There is a new diagnostic test for tuberculosis, but, while it's faster and more accurate than older methods, it may not make any difference to treatment outcomes, according to an early trial.
The GeneXpert MTB/RIF Assay test looks for the DNA markers of tuberculosis and can give an accurate result within two hours. This stands in stark contrast to traditional TB tests, which require trained lab technicians and are often inconclusive or slow.
Samples have to be cultured in a laboratory, and can take around eight weeks to produce a definitive result.
The new test, on the other hand, is fully automated, and simply involves slotting a cartridge into a machine. It is easy to use and, as well as diagnosing the patient, can show whether their particular strain of TB is drug-resistant.
Unfortunately, despite backing from the WHO and funding from the Global Fund to Fight AIDS, Tuberculosis and Malaria, the test is still expensive and requires a cool, sterile environment (impossible to obtain in many rural clinics).

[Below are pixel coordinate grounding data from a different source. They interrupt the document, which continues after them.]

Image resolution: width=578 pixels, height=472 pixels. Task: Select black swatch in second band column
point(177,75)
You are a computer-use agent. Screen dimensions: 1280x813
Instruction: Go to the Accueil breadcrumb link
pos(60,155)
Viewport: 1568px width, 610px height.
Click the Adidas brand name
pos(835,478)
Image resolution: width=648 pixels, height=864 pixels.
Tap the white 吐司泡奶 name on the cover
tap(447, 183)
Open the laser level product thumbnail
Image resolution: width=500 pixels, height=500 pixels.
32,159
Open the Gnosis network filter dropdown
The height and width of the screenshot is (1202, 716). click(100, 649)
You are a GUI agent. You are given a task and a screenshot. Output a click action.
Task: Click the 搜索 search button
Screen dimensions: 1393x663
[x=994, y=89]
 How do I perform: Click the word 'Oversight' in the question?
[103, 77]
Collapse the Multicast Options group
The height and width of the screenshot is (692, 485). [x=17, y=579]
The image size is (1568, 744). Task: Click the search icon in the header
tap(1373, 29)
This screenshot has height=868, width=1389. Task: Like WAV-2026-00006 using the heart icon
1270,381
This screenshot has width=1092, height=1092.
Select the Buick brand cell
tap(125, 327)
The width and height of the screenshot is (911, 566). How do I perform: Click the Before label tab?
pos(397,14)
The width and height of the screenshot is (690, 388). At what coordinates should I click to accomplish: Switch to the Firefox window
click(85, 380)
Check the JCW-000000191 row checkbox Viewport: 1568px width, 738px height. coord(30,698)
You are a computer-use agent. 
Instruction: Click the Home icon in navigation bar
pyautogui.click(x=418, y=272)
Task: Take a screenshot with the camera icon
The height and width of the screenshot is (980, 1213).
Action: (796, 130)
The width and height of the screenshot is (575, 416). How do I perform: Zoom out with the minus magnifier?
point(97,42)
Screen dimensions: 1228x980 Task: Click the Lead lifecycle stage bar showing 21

Researchers from the University of Cape Town therefore conducted a trial in four African countries to assess the pros and cons. The findings were mixed. When diagnosed via GeneXpert, more TB patients were able to start treatment right away but, in the long term, they fared no differently from the control group.
"Considering these results, the substantial financial burden of the Xpert MTB/RIF rollout needs to be reassessed to see if it provides value for the cost," said Christian Wejse of Aarhus University, in a comment in The Lancet.